More than 30 percent of people with some college education find online medical statistics “hard” or “very hard” to understand, she reported in the paper, while nearly 50 percent of those with a high school education or less reported the same. Therefore, she believes organizations that sponsor medical Web sites have a responsibility to present information clearly and without excessive jargon. What you can do is look for sites that have a separate section for non-professionals and share what you find with your health care provider.
WHEN CAREGIVERS SEARCH
Nearly half of the people who seek medical information on the Internet are searching on behalf of someone else, according to Leslie Kernisan, M.D., a geriatrician at the Over 60 Health Center in Berkeley, CA, and a clinical instructor in the Division of Geriatrics at the University of California, San Francisco.
Dr. Kernisan recently co-authored a survey of “Information-Seeking at a Caregiver Web site,” published in the Journal of Medical Internet Research.

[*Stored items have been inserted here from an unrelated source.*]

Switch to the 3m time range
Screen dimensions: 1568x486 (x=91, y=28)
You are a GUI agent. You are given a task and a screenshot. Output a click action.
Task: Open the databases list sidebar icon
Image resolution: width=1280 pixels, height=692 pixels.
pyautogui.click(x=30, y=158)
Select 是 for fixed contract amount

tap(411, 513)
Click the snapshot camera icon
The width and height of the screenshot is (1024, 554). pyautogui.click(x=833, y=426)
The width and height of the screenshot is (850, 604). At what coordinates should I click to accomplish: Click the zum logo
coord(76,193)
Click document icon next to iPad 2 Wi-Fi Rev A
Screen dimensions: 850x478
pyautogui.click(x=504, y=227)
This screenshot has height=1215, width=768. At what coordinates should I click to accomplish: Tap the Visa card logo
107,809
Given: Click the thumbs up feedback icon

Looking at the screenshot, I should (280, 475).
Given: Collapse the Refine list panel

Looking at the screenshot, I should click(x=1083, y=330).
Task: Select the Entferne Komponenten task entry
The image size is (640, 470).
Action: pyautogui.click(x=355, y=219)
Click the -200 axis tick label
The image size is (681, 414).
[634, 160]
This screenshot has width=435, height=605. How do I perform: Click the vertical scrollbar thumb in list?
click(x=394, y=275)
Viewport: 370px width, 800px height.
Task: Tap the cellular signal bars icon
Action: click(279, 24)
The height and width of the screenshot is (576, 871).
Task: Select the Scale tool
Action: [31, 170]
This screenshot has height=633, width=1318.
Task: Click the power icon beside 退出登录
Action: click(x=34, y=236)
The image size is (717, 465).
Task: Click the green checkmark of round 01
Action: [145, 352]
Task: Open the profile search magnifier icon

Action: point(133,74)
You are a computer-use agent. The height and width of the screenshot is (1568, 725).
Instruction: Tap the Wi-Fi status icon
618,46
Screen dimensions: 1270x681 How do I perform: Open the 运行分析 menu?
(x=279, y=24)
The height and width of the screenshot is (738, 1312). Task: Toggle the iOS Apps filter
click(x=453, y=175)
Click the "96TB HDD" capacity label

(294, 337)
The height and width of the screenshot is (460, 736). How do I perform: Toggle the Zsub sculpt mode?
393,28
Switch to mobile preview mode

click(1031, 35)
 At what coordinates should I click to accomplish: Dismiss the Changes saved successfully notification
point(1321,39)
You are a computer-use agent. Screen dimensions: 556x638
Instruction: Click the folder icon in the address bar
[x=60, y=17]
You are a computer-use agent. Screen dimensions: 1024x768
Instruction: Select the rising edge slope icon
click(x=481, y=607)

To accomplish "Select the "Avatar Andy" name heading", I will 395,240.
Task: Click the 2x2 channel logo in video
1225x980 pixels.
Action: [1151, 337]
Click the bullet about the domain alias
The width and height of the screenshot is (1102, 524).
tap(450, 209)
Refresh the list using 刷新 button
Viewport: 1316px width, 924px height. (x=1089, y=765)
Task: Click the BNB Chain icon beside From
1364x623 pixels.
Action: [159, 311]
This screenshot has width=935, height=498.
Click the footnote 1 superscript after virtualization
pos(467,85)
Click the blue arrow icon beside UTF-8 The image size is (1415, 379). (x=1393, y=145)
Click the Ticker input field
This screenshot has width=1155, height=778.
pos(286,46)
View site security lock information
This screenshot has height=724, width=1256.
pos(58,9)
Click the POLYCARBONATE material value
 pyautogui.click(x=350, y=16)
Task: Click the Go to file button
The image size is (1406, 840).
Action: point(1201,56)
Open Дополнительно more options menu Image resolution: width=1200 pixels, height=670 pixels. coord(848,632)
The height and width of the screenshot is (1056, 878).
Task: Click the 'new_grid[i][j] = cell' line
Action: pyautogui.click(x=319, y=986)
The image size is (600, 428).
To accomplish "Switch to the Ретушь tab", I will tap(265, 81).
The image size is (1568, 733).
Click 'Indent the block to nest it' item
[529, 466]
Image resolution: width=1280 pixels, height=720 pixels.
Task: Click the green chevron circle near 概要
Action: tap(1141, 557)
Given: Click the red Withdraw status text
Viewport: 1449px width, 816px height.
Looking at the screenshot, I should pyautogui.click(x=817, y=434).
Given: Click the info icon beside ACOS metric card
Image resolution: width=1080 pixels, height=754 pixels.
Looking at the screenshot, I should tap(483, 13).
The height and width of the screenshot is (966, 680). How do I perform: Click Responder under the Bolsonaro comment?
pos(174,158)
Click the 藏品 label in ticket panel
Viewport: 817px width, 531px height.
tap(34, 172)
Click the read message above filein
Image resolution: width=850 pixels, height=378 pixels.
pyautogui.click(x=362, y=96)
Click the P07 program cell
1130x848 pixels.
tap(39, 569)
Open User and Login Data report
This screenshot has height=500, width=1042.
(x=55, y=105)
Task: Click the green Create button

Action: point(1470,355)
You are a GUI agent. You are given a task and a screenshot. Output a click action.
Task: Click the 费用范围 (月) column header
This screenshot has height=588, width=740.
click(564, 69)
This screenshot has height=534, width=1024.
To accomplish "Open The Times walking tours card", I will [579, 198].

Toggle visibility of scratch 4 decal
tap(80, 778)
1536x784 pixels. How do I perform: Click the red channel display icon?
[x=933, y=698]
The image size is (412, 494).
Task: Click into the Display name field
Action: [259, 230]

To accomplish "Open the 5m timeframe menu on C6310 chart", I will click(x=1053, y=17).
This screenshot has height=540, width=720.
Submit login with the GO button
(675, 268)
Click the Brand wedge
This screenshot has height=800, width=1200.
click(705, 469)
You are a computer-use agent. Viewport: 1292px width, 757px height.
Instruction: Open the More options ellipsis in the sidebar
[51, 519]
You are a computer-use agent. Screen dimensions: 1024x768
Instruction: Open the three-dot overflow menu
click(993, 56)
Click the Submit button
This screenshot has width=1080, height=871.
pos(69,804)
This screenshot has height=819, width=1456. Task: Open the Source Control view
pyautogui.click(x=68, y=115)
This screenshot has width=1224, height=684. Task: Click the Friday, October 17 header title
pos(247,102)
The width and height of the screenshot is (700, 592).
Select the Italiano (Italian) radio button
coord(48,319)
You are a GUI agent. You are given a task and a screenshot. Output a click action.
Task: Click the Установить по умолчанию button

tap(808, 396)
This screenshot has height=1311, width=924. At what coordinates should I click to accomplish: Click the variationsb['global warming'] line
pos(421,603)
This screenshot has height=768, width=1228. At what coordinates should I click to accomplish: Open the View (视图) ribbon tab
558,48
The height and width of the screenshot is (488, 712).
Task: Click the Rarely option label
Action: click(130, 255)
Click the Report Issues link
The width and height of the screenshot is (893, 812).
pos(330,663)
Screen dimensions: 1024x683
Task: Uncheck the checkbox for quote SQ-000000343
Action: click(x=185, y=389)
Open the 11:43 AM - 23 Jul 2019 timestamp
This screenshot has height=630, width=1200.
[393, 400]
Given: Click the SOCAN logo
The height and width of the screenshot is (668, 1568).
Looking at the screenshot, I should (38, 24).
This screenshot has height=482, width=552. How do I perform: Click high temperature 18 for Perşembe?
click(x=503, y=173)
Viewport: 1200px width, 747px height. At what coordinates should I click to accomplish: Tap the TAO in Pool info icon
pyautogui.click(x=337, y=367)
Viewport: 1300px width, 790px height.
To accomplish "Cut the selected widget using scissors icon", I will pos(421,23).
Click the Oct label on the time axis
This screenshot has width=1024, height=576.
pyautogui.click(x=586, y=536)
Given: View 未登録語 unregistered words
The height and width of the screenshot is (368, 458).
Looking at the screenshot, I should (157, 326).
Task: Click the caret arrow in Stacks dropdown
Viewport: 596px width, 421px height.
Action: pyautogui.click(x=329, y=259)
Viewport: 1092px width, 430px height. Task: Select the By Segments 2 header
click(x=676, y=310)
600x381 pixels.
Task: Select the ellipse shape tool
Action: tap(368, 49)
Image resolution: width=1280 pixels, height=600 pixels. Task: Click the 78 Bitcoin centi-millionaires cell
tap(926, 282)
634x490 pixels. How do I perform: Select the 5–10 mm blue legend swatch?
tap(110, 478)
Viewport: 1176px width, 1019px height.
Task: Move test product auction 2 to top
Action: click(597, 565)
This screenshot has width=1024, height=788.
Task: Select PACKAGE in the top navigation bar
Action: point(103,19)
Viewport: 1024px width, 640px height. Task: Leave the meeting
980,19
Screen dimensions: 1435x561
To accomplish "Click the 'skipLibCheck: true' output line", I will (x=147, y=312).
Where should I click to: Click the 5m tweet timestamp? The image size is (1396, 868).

She found that caregivers not only seek medical information about specific ailments but also general information to help them prepare for the caregiving tasks that lie ahead.
“On the Internet, information is organized in disease-specific categories,” she says, “but people's concerns [in the survey] often went beyond the disease itself, to issues such as the decline of independence or of physical and mental function, and end-of-life issues.”
Dr. Kernisan was so impressed by the power of the Internet to convey caregiving information that she has become a senior medical editor at caring.com, a Web site devoted to providing information for caregivers.
“In the clinic, we help one patient at a time, and there's a shortage of geriatricians,” she says. “We can't do it all with face-to-face visits. Not only are there not enough providers, it's often difficult for caregivers to get out of the house. With really good online resources, we provide an opportunity to reach many caregivers with information that can be accessed anytime. Caring.com can't substitute for seeing a health provider, but if we can take some of that educational content I provide during visits—if we can make even a small fraction of that available on Internet—we'll have helped quite a lot of people.”
Although many doctors may still have reservations about Internet-based health information, “The horse has left the barn,” Dr. Kernisan says. “There's a lot of information out there, and patients are going to be looking at it, so we need to focus on creating better information and helping people decide which information is most credible.”